**Study material:**
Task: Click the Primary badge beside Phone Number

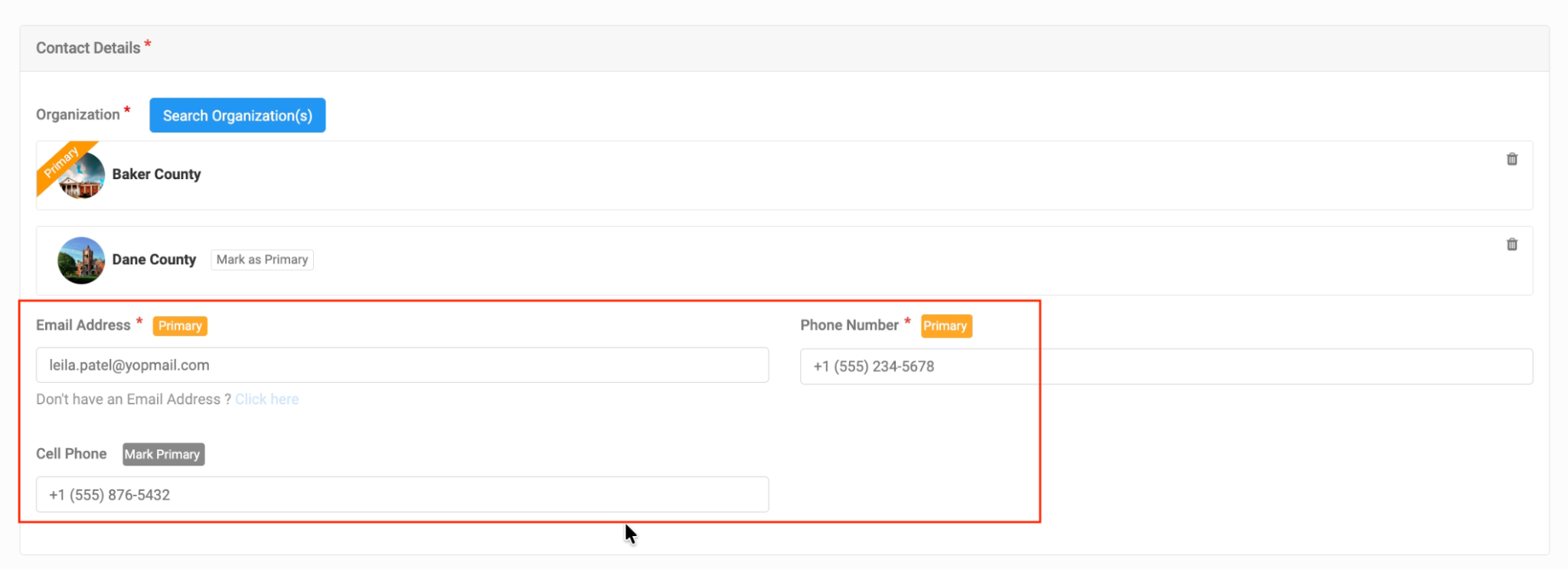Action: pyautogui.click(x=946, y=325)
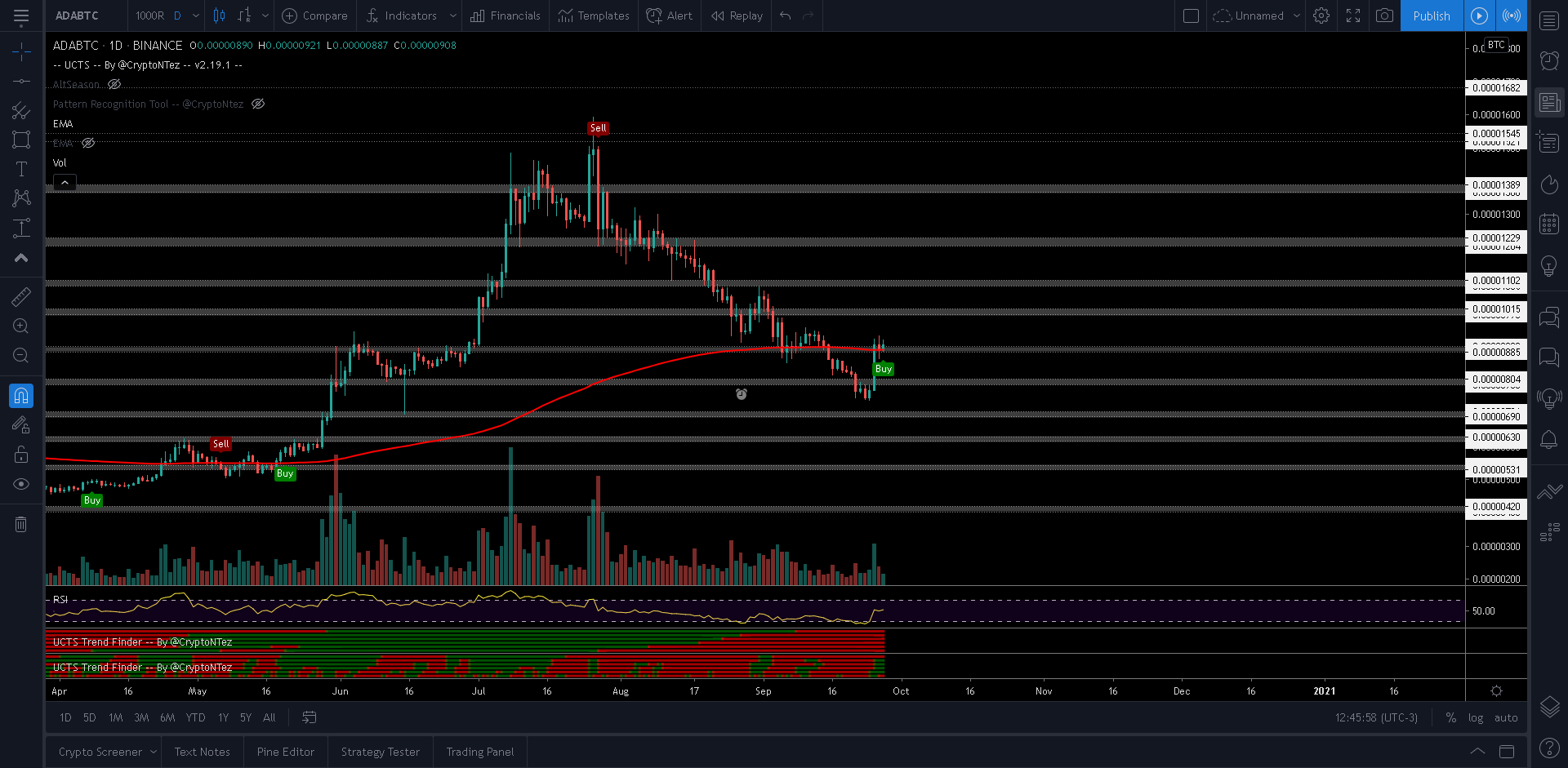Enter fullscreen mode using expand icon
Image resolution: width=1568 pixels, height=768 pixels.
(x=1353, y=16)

**Exercise details:** Each entry is to be returned precisely as it appears, but the pictures are to be dropped.

**Task solution:**
Task: Click the Primary badge beside Phone Number

Action: pyautogui.click(x=946, y=325)
Enter fullscreen mode using expand icon
Image resolution: width=1568 pixels, height=768 pixels.
(x=1353, y=16)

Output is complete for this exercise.